Start of Block

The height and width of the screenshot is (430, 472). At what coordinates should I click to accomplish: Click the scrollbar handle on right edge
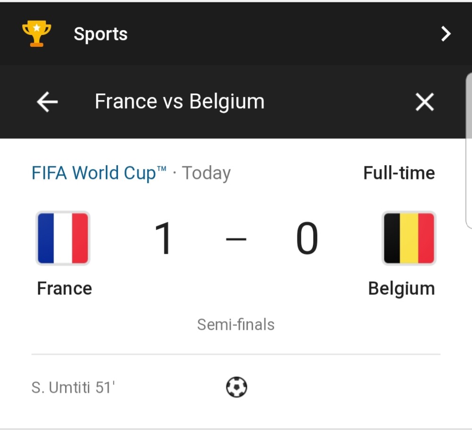click(x=469, y=151)
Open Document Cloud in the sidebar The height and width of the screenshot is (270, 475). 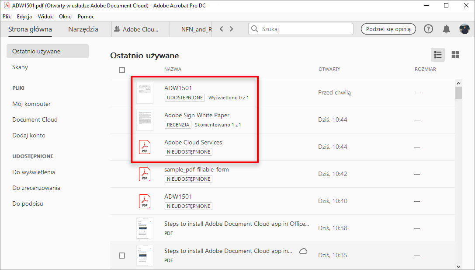click(35, 119)
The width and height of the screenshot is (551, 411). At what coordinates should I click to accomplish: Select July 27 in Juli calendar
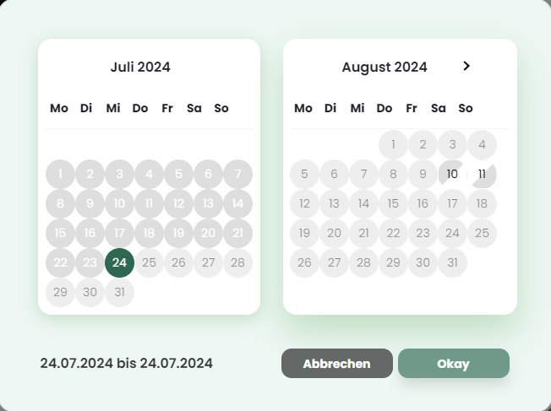(x=208, y=262)
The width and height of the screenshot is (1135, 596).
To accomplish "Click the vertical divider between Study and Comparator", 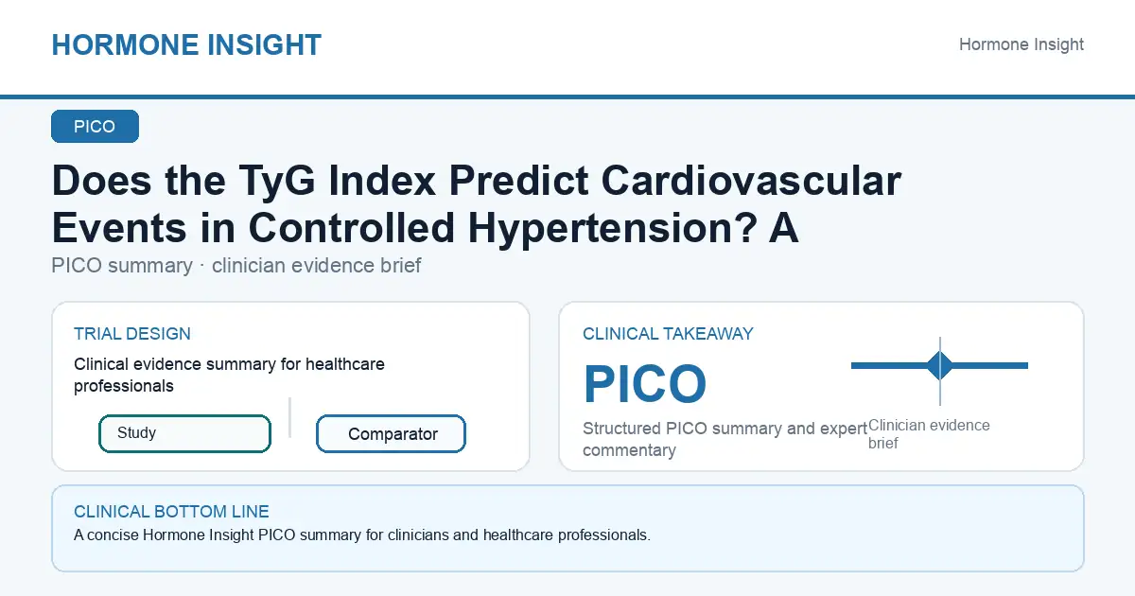I will click(x=289, y=417).
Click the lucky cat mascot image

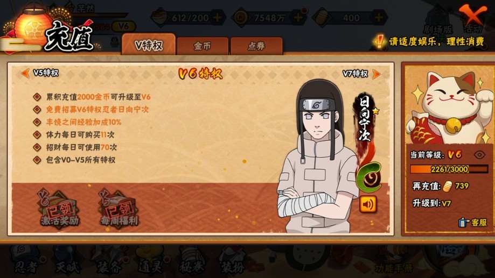449,108
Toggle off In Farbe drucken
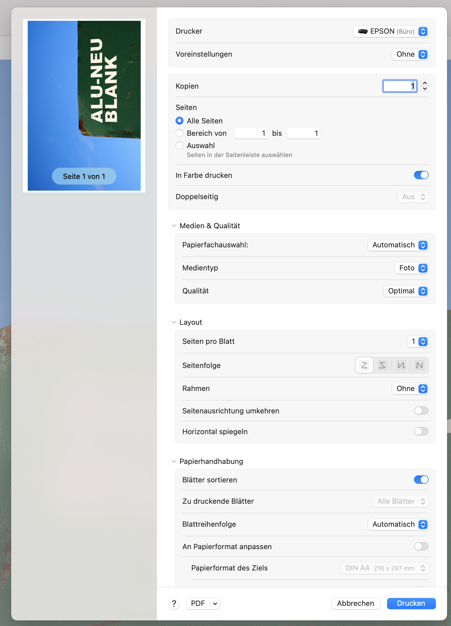The image size is (451, 626). pos(421,175)
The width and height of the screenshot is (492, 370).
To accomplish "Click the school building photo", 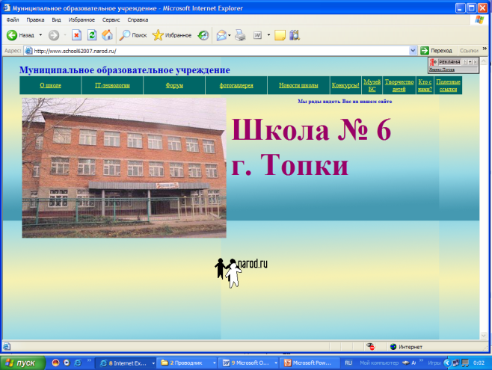I will click(123, 167).
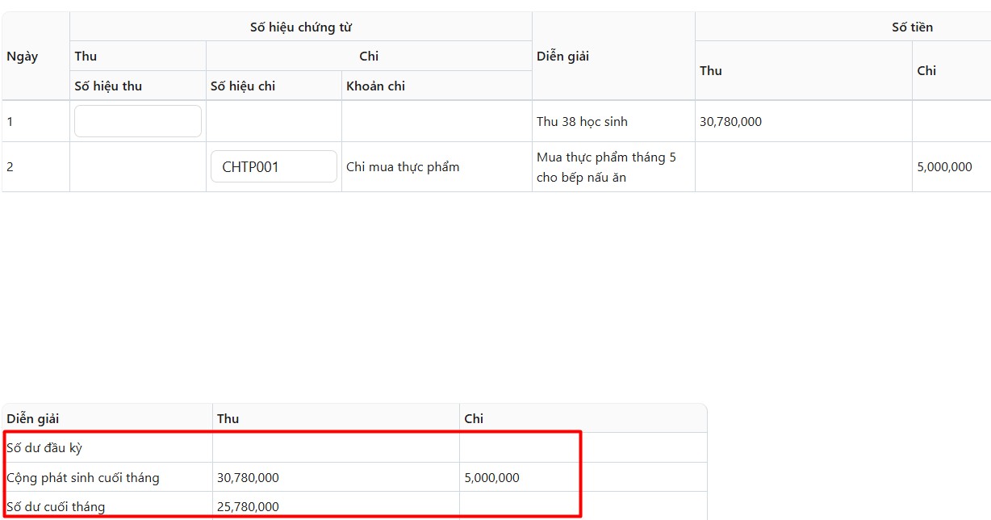
Task: Click the 'Ngày' column header
Action: 23,57
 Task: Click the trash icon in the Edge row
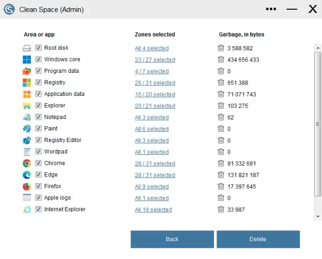pos(221,175)
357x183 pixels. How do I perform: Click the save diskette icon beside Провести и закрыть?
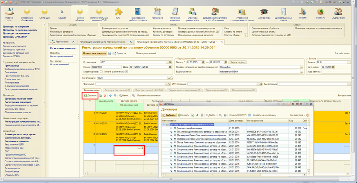point(110,53)
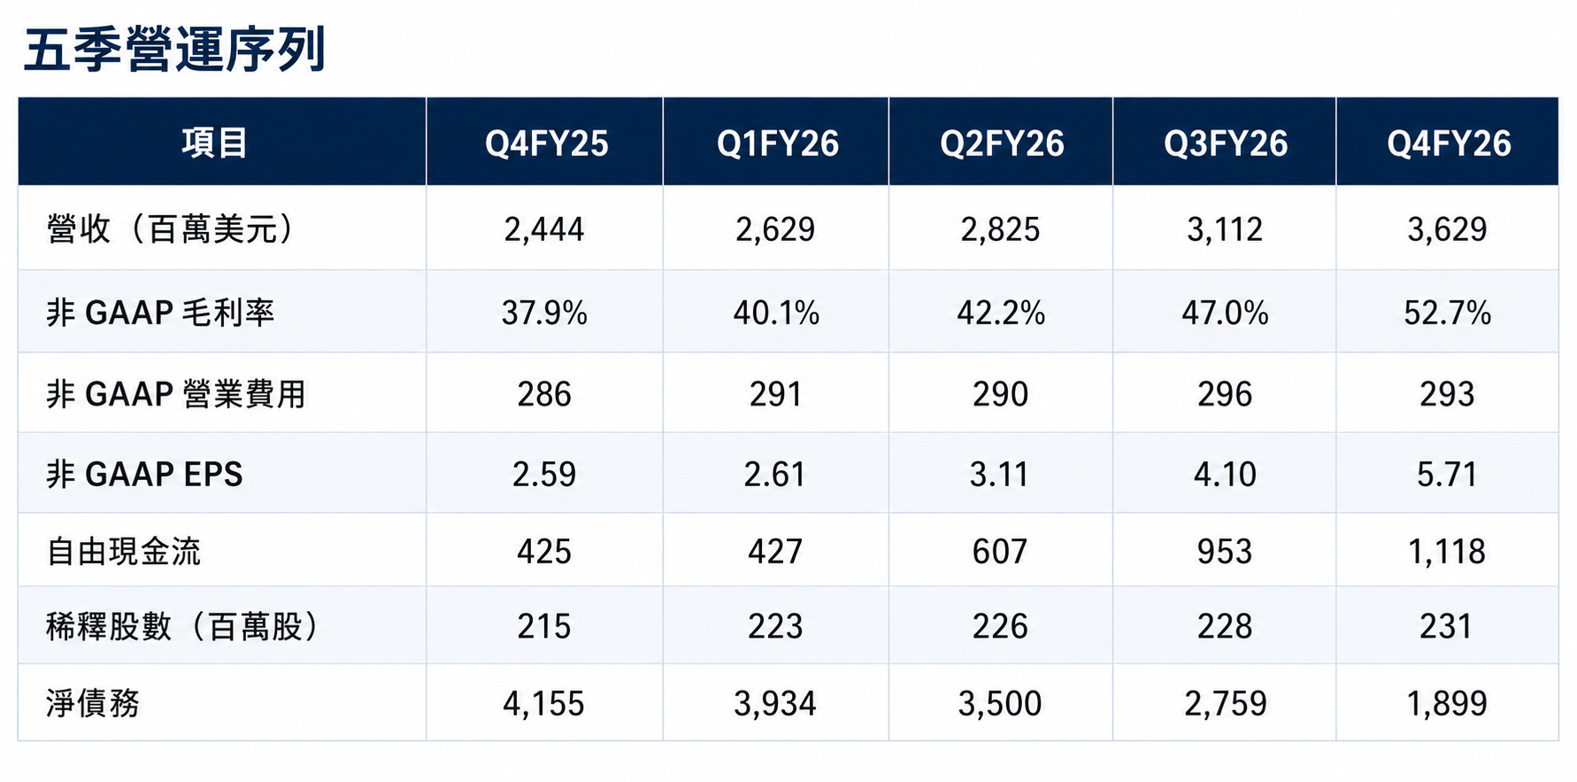The image size is (1577, 782).
Task: Click the 項目 column header
Action: click(215, 143)
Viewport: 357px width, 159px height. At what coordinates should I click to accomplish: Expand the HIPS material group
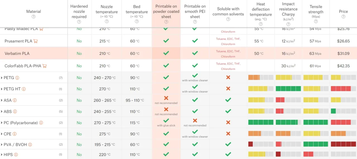[2, 155]
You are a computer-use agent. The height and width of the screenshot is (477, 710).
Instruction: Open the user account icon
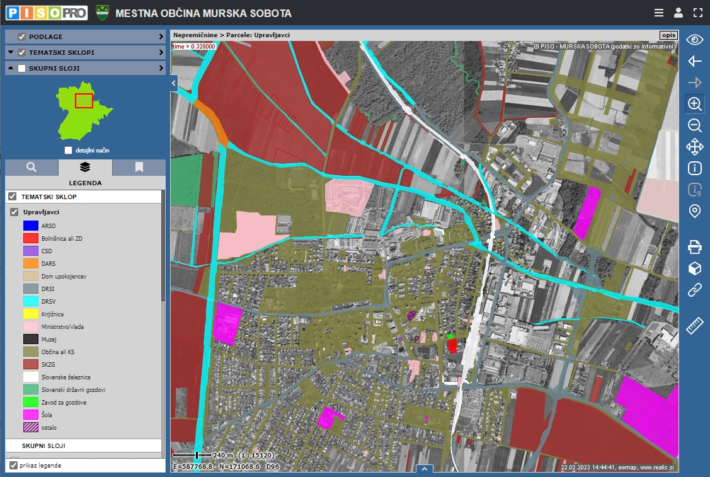pyautogui.click(x=678, y=13)
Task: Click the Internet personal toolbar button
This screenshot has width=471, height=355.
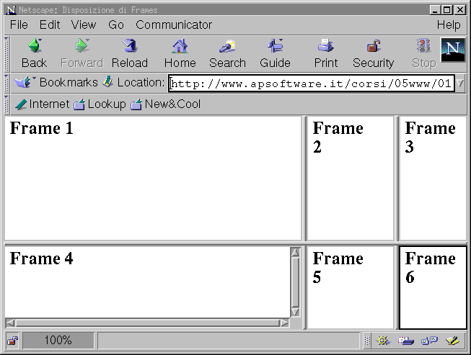Action: (42, 104)
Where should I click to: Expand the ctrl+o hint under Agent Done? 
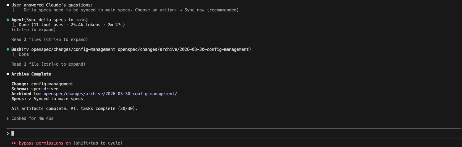33,30
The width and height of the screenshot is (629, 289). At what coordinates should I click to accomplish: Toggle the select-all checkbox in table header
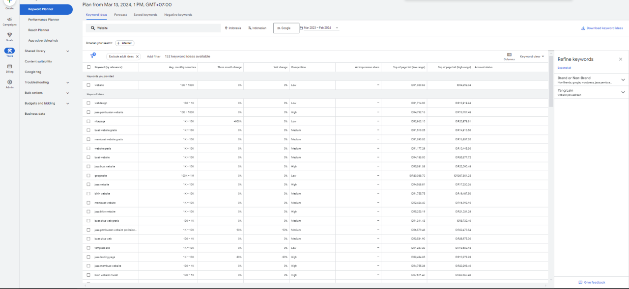click(88, 67)
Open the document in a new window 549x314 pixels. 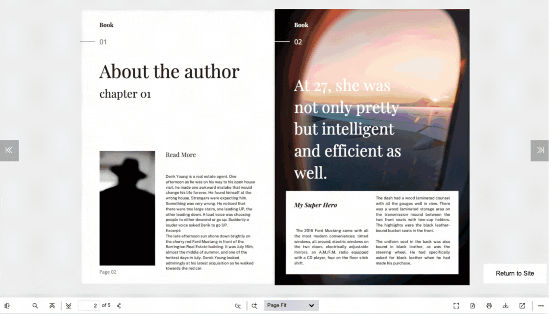522,305
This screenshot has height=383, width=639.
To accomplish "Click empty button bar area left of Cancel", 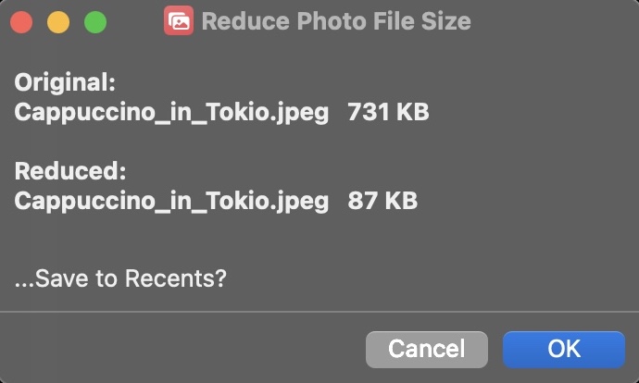I will click(185, 349).
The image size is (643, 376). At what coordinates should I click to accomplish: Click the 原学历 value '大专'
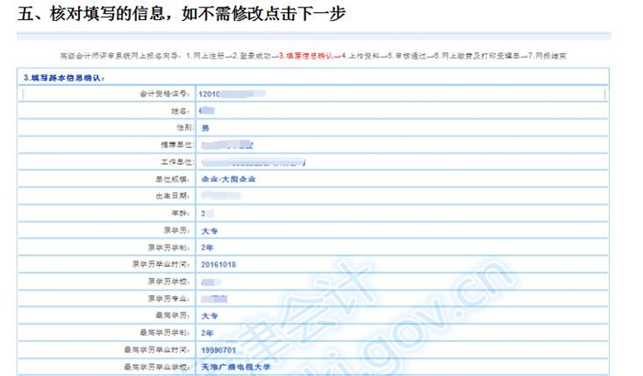tap(208, 229)
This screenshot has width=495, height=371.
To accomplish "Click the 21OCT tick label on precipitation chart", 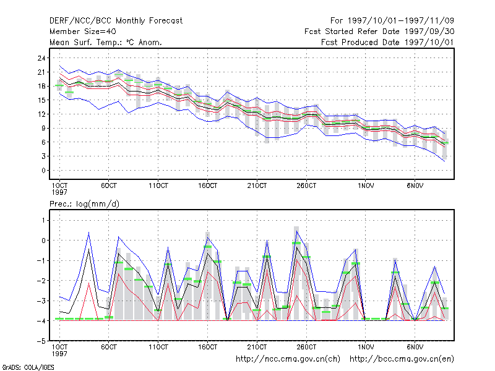I will [x=257, y=347].
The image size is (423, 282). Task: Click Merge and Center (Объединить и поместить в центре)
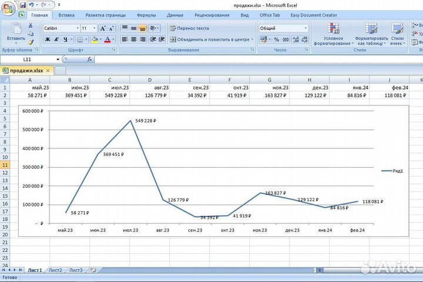(209, 40)
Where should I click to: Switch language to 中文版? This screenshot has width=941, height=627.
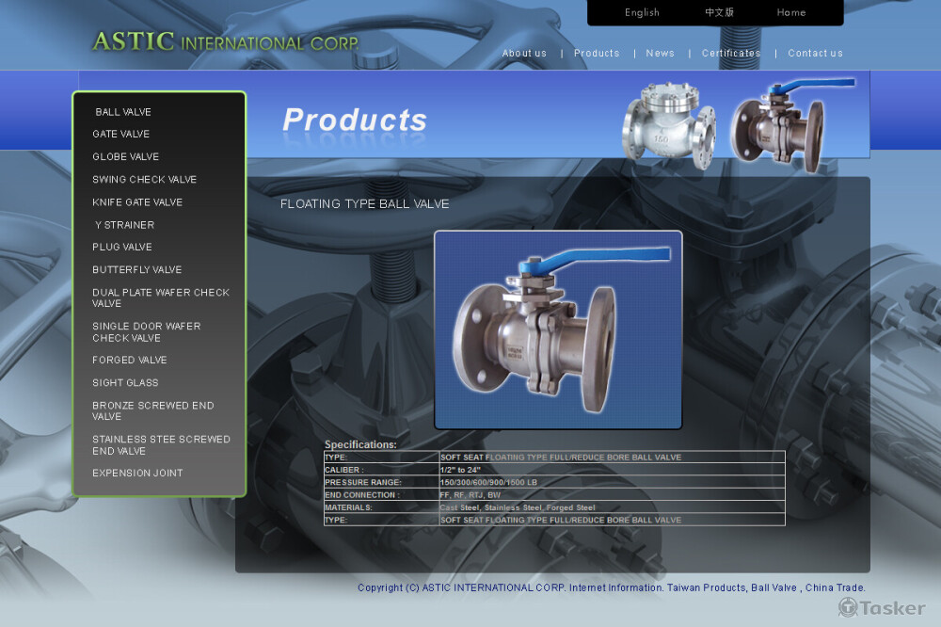[719, 13]
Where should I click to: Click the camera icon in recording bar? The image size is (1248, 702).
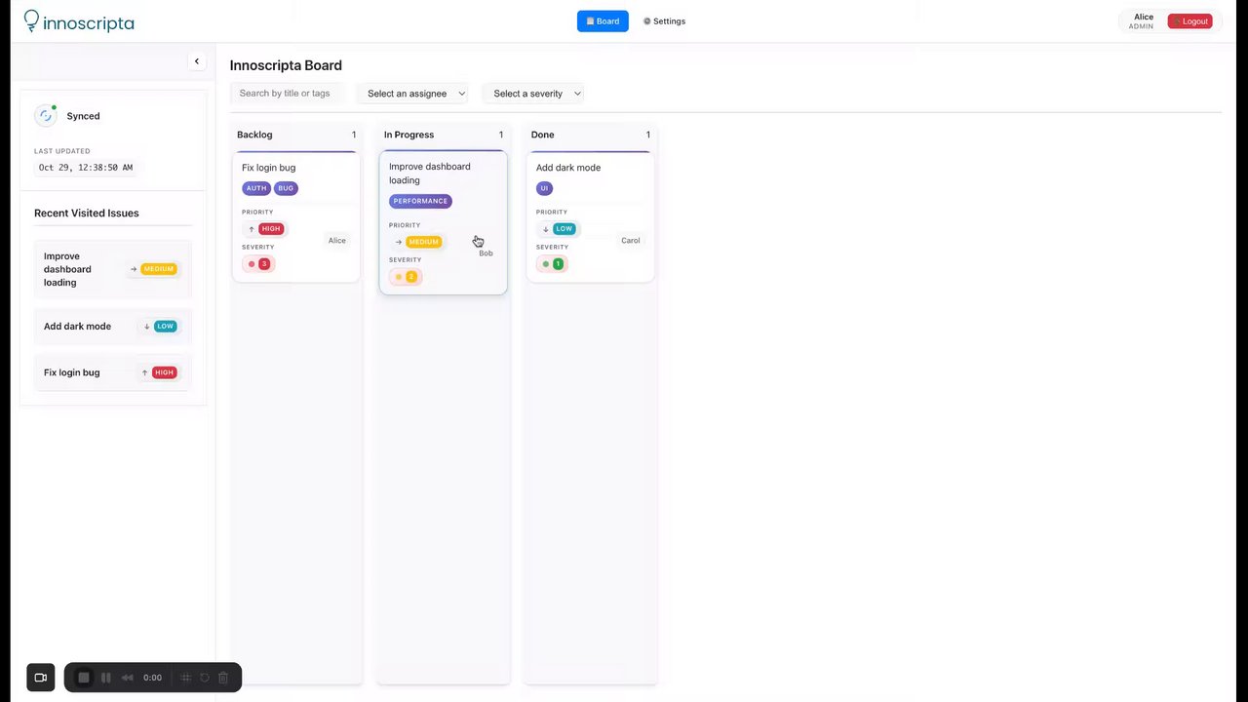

End of Block

Problem details: Copy out, exactly and without pictures, each line from the one containing "The image size is (423, 282)." through the final line of the entries, both ends included.

Task output:
The image size is (423, 282). Task: Click Merge and Center (Объединить и поместить в центре)
(209, 40)
Where should I click to: Switch language to 中文版? This screenshot has width=941, height=627.
[719, 13]
Where should I click to: Click the camera icon in recording bar? The image size is (1248, 702).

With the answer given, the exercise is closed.